I want to make a first SAT solver. I know the SAT competition and the SAT conference, and there are just so many papers on this subject. I'm a starter, an overwhelmed starter. Where should I begin? Eventually I want to push the state-of-the-art. I want some expert advice on how to start, so that I won't be wasting my time on the non-essentials too early. Many thanks.
6$\begingroup$ Have you already implemented the DPLL algorithm? Have you fine-tuned and polished your implementation so that it runs extremely fast? $\endgroup$– Jukka SuomelaAug 3, 2011 at 8:10
5$\begingroup$ The Handbook of Satisfiability - amazon.co.uk/… (perhaps check a library, the cost is pretty high). $\endgroup$– MGwynneAug 3, 2011 at 14:23
1$\begingroup$ @Jukka: comment -> answer ? $\endgroup$– Suresh VenkatAug 3, 2011 at 16:26
4$\begingroup$ I disagree with Jukka. Why reinvent the wheel? There's no reason to redo what MiniSAT already provides open source. If you're interested in adding to the CDCL framework your addition will show in boosted MiniSAT performance. Also, DPLL by itself is not enough; a lot of improvements have been made. Basically, follow Mikolas' answer! $\endgroup$– Huck BennettAug 4, 2011 at 5:14
1$\begingroup$ See also related question cstheory.stackexchange.com/q/1988 $\endgroup$– András SalamonAug 6, 2011 at 16:05
An excellent beginner overview is given by the following article from 2009.
- Boolean Satisfiability: From Theoretical Hardness to Practical Success, Sharad Malik, Lintao Zhang, Communications of the ACM, 2009
There are several ways to get into the technical aspects. You can even start with the original Davis-Putnam paper. It is extremely clear and has detailed examples. When discussing SAT optimizations in a course, we discovered that a few one may imagine are already there. The Davis-Logeman-Loveland paper is (I feel) less instructive, but it is so short you may as well read it.
- A Computing Procedure for Quantification Theory, Martin Davis, Hilary Putnam, Journal of the ACM, 1960.
- A machine program for theorem-proving, Martin Davis, George Logemann, Donald Loveland, Communications of the ACM, 1962.
There are may ways to catch up on the developments of the next 50 years. I would recommend lecture slides. Just searching for 'DPLL' will throw up many many tutorials. If you browse through them, I'm sure the mist will clear -- to some extent. There are also many useful surveys. The Zhang-Malik paper is a good place to start. There are several articles in the Handbook of Satisfiability you may find useful.
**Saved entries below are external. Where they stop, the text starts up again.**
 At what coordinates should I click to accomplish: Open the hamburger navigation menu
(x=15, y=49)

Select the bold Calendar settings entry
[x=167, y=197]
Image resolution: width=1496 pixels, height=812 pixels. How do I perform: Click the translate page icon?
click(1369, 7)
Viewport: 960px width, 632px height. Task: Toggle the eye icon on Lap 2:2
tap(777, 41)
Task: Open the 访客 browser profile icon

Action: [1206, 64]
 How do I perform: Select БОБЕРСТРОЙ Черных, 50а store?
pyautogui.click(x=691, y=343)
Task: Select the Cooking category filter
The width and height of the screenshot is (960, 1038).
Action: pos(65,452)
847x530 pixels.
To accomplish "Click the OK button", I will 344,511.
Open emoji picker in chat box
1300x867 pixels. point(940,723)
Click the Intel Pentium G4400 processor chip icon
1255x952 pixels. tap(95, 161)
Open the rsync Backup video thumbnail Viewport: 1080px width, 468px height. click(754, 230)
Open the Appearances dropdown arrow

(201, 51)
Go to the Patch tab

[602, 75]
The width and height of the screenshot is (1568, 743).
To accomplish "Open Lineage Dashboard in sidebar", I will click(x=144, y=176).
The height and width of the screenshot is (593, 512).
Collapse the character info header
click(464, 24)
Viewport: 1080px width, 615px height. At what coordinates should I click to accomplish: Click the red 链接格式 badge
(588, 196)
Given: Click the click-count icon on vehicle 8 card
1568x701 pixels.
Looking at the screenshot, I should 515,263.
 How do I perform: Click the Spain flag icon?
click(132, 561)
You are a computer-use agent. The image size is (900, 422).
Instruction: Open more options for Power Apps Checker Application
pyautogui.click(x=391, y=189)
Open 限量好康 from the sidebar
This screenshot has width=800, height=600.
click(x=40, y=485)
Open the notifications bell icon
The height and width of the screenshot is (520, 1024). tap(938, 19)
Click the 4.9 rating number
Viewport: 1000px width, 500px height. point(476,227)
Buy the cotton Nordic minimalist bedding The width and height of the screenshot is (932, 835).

- The Quest for Efficient Boolean Satisfiability Solvers, Lintao Zhang, Sharad Malik, Joint invited paper for CAV and CADE 2002.
- Handbook of Satisfiability, Edited by Armin Biere, Marijn Heule, Hans van Maaren, and Toby Walsh, 2009
- Anatomy and Empirical Evaluation of Modern SAT Solvers, Karem Sakallah, Joao Marques-Silva, Bulletin of the EATCS, 2011.
I second the suggestion of Mikolaos. The MiniSAT code is clean and of manageable size. You can play with it. There are several other solvers you can try. CryptoMiniSat is also quite clean. You should also consult the work of Armin Biere, who writes SAT solvers and writes about writing SAT solvers.
I suggest first understanding which techniques really advanced the solvers, for which I would suggest the following overview and analysis.
Then I would recommend downloading the source code of minisat and read its description.
It might of course be individual but I found looking at the source code most valuable.
If you're overwhelmed by all of the work that's out there, why don't you start out pretending that nobody's worked on the problem before? If your goal is to eventually build a competitive SAT solver, it's going to be a fairly long journey. By starting out just playing around without 'checking the solutions', so to speak, you have more to gain than to lose.
First build the simplest solver you can and make sure it works. This will probably be a brute force algorithm whose running time depends more or less only on the $n$, the number of variables, and $m$, the number of clauses. Then implement something a little bit smarter like branch-and-bound. Write (or find) a generator that will give you random instances for given values of $n$ and $m$.
Do some benchmarking tests for your branch-and-bound solver. See how it does for varying values of $n$ and $m$. Then improve your solver to make it faster. See how far you can get without reading about other work. When you run out of ideas, do some of the reading suggested in the other answers.
Start with a good survey paper. It's easy to attack the subject piecemeal and get confused by different names in the literature for the same techniques and the same name used for different techniques. It's also easy to re-enact old algorithmic battles (occur lists vs. head-tail lists vs. two watched literals for DPLL implementations for instance) if you don't know what the state of the art is.
Satisfiability Solvers by Gomes, et. al. will give you the rough lay of the land.
Improving SAT Solvers Using State-of-the-Art Techniques by Manthey will bring you closer to the present.